When I first read the headline of the latest salivation for Tom McCarthy’s eagerly awaited novel, C, I rolled my eyes: “Tom McCarthy: ‘To ignore the avant garde is akin to ignoring Darwin’”
God help us, another pretentious twit comparing the absence of whatever he or she deems as true literary fiction with the downfall of rational civilization. If the “avant garde” is identified with Darwin, could the comparison of genre fiction with Creation Science be far behind?
But, ever curious about the state of literary theory, I gave the article a go. I was pleasantly surprised by what I found there, much more nuanced and fair that the above Guardian headline would lead you to think.
This is not to say that the piece doesn’t reveal some pretentious twittery on McCarthy’s part. “All cults of authenticity should be abandoned”? Let’s settle down a little before we start scribbling nonsense on a sandwich board.
But, then I read this quote, with which I could not agree more:
I wanted C to be a kind of archaeology of literature. But I think all ‘proper’ literature always has been an archaeology of other literature. The task for contemporary literature is to deal with the legacy of modernism. I’m not trying to be modernist, but to navigate the wreckage of that project.

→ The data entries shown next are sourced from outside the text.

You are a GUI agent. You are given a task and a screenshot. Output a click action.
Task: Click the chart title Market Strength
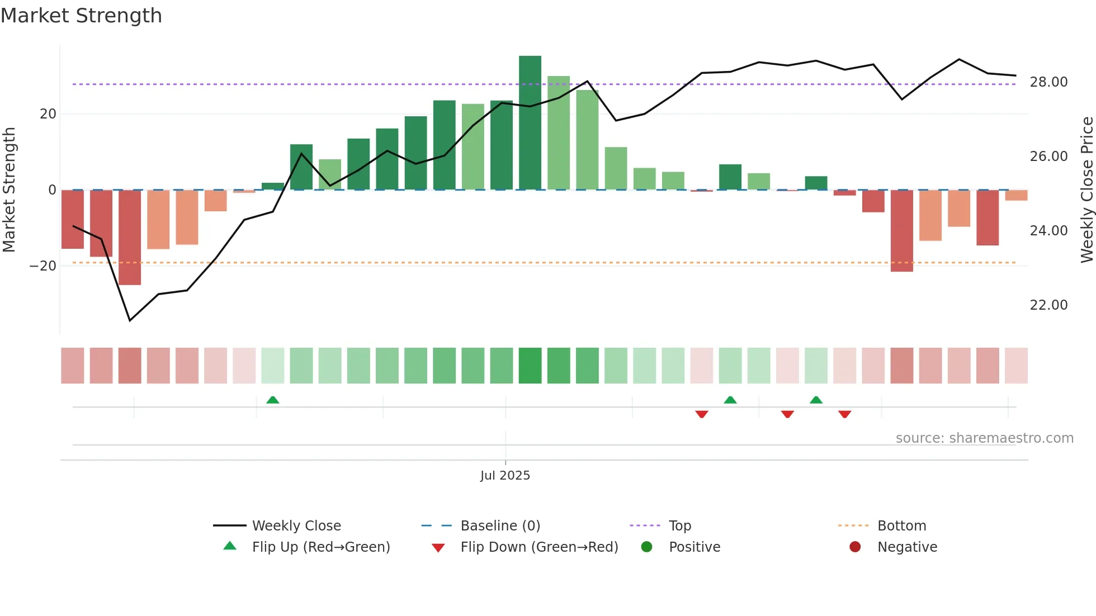[x=81, y=16]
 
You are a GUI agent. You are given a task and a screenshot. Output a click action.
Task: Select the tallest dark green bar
[x=530, y=123]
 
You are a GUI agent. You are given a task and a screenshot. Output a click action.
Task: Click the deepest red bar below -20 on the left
[x=130, y=238]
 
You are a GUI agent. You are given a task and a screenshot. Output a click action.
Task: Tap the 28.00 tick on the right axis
[x=1048, y=82]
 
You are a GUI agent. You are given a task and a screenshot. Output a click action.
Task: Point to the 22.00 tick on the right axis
[x=1048, y=305]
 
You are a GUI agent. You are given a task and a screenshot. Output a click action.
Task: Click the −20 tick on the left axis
[x=43, y=266]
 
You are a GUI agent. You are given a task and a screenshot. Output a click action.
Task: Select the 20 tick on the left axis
[x=48, y=114]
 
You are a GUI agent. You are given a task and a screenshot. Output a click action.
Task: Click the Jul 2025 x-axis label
[x=505, y=476]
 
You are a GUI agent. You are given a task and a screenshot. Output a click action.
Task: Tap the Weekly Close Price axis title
[x=1086, y=190]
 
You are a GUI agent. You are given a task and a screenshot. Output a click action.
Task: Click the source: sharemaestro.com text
[x=984, y=438]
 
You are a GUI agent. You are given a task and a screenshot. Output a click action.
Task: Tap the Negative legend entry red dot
[x=855, y=547]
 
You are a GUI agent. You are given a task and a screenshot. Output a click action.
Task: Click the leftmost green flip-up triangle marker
[x=272, y=400]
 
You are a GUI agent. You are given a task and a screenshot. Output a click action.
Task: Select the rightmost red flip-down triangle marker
[x=844, y=414]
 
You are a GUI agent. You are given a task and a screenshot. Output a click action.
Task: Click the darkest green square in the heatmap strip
[x=530, y=366]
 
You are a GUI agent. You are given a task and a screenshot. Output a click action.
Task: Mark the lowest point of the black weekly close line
[x=130, y=320]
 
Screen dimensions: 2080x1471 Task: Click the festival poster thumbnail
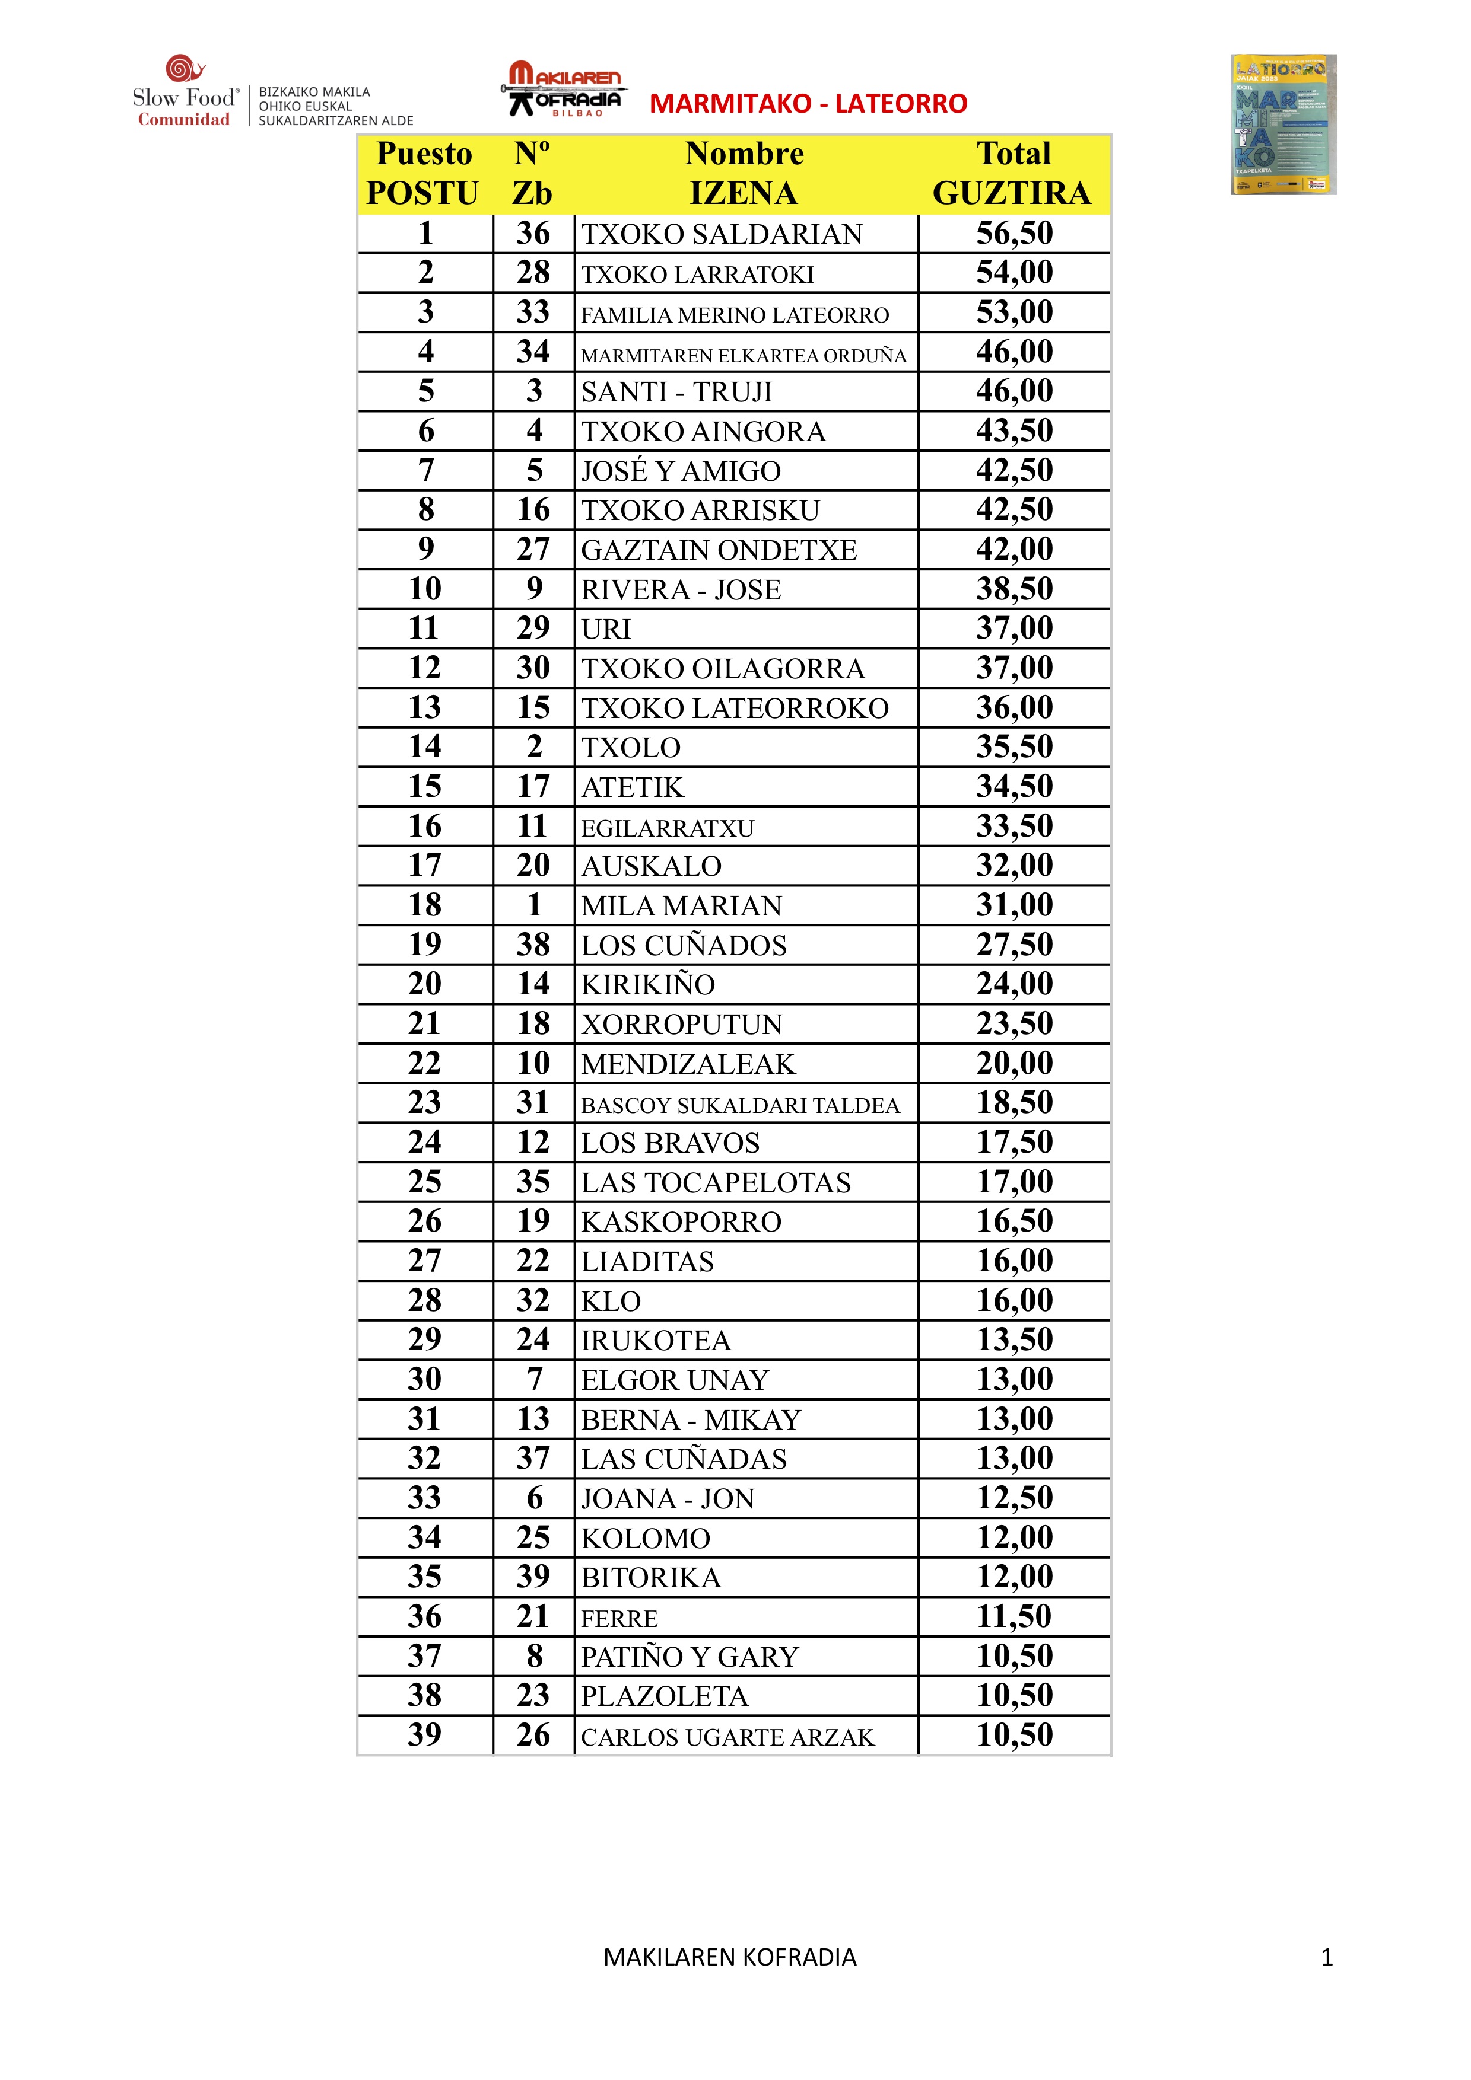coord(1283,124)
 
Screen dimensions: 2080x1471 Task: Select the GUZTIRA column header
coord(1012,193)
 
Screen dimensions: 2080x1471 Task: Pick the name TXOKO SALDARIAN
coord(722,235)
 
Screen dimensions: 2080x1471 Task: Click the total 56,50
coord(1014,234)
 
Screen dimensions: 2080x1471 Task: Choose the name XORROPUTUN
coord(682,1025)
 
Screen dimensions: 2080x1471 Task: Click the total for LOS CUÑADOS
coord(1014,945)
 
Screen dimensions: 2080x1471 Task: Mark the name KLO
coord(611,1302)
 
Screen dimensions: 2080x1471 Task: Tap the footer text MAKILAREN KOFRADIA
coord(730,1958)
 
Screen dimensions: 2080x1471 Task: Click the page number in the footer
coord(1327,1958)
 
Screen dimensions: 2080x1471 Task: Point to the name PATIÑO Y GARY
coord(689,1657)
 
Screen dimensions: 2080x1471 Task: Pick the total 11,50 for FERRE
coord(1014,1616)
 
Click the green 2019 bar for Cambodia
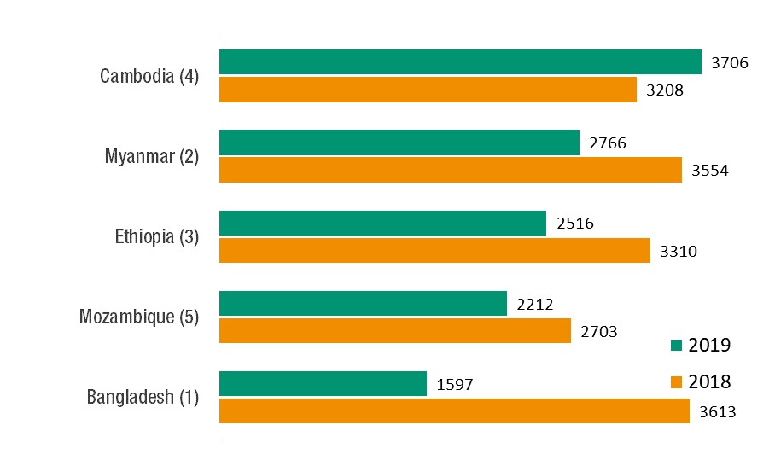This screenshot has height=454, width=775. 460,62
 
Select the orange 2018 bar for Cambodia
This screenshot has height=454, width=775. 428,90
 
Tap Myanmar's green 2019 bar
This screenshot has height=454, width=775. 399,143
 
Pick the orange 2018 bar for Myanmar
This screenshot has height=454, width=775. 451,170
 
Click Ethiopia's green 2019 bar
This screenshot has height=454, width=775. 382,224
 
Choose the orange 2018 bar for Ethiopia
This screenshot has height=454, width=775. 434,250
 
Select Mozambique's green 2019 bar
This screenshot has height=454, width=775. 363,303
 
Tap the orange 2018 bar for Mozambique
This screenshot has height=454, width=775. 394,330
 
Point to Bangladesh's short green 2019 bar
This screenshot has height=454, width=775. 323,383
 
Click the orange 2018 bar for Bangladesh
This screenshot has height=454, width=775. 454,410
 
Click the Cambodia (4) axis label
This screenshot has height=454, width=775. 149,76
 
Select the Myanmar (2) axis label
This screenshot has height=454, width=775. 152,156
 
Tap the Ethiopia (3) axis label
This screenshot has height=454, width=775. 156,236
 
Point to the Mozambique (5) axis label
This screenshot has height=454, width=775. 139,317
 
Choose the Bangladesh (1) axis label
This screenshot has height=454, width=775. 143,397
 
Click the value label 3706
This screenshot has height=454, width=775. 729,62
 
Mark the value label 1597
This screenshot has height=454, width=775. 454,385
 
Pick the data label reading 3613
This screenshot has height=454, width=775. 717,411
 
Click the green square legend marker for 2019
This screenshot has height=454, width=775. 677,346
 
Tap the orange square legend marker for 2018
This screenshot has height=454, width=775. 677,381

So, yes, he is later quoted spouting a relatively incoherent homily about British humanists, ostriches, and imitation (seriously, if someone can make sense of that paragraph, please do so in the comments) but I feel all of this vague, intellectual silliness redeemed by the principle of “proper” literature being an act of reaching into the past, confirming ourselves on the knowledge of our artistic forebears, to push our envelope of knowledge and art forward.
Right now, the forensics of literature should be — as McCarthy rightly identifies — to seek out what went askew with the modernist vision, where it went wrong. I would certainly locate that wrong turn earlier than C‘s turn of the century *cough* Transcendentalism *cough* but McCarthy’s goal is true.